The listing should be returned in its entirety, exactly as given.

**** SUPPLIED DATA ****

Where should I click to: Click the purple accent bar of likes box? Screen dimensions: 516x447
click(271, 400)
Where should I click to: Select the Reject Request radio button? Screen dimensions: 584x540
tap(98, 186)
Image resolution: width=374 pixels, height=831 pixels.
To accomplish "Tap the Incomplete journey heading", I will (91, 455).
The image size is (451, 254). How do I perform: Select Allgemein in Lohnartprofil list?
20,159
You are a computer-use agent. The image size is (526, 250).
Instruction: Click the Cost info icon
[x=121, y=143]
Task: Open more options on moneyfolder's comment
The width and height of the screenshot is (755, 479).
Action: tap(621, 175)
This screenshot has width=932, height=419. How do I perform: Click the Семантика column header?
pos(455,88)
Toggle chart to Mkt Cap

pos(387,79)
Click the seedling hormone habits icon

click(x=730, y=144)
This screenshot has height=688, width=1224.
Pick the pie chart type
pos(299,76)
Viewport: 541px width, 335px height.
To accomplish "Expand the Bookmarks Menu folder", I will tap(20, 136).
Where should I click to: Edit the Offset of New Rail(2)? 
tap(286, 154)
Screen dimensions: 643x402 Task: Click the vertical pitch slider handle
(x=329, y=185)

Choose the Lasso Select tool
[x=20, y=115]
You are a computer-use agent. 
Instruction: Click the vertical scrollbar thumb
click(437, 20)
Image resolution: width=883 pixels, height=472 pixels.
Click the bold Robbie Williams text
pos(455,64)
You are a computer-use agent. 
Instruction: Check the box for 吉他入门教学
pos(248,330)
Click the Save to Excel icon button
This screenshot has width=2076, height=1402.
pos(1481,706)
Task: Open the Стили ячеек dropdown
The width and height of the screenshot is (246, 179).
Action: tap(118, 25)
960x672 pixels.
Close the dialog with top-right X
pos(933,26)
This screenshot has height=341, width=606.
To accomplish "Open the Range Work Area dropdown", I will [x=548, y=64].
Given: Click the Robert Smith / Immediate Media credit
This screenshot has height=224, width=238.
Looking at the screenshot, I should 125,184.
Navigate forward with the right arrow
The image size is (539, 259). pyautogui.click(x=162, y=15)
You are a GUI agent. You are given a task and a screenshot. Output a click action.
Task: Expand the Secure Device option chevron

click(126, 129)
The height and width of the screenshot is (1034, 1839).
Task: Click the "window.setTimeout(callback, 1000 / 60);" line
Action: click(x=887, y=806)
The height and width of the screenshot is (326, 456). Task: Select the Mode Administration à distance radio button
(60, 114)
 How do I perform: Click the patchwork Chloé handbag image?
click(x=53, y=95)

****

[REPLY TO THE TASK]:
Where should I click to: Click the purple accent bar of likes box? Screen dimensions: 516x447
click(271, 400)
Where should I click to: Select the Reject Request radio button? Screen dimensions: 584x540
tap(98, 186)
Image resolution: width=374 pixels, height=831 pixels.
To accomplish "Tap the Incomplete journey heading", I will (91, 455).
The image size is (451, 254). How do I perform: Select Allgemein in Lohnartprofil list?
20,159
You are a computer-use agent. The image size is (526, 250).
Instruction: Click the Cost info icon
[x=121, y=143]
Task: Open more options on moneyfolder's comment
The width and height of the screenshot is (755, 479).
Action: tap(621, 175)
This screenshot has width=932, height=419. How do I perform: Click the Семантика column header?
pos(455,88)
Toggle chart to Mkt Cap

pos(387,79)
Click the seedling hormone habits icon

click(x=730, y=144)
This screenshot has height=688, width=1224.
Pick the pie chart type
pos(299,76)
Viewport: 541px width, 335px height.
To accomplish "Expand the Bookmarks Menu folder", I will tap(20, 136).
Where should I click to: Edit the Offset of New Rail(2)? 
tap(286, 154)
Screen dimensions: 643x402 Task: Click the vertical pitch slider handle
(x=329, y=185)

Choose the Lasso Select tool
[x=20, y=115]
You are a computer-use agent. 
Instruction: Click the vertical scrollbar thumb
click(437, 20)
Image resolution: width=883 pixels, height=472 pixels.
Click the bold Robbie Williams text
pos(455,64)
You are a computer-use agent. 
Instruction: Check the box for 吉他入门教学
pos(248,330)
Click the Save to Excel icon button
This screenshot has width=2076, height=1402.
pos(1481,706)
Task: Open the Стили ячеек dropdown
The width and height of the screenshot is (246, 179).
Action: tap(118, 25)
960x672 pixels.
Close the dialog with top-right X
pos(933,26)
This screenshot has height=341, width=606.
To accomplish "Open the Range Work Area dropdown", I will [x=548, y=64].
Given: Click the Robert Smith / Immediate Media credit
This screenshot has height=224, width=238.
Looking at the screenshot, I should 125,184.
Navigate forward with the right arrow
The image size is (539, 259). pyautogui.click(x=162, y=15)
You are a GUI agent. You are given a task and a screenshot. Output a click action.
Task: Expand the Secure Device option chevron

click(126, 129)
The height and width of the screenshot is (1034, 1839).
Task: Click the "window.setTimeout(callback, 1000 / 60);" line
Action: click(x=887, y=806)
The height and width of the screenshot is (326, 456). Task: Select the Mode Administration à distance radio button
(60, 114)
 How do I perform: Click the patchwork Chloé handbag image?
click(x=53, y=95)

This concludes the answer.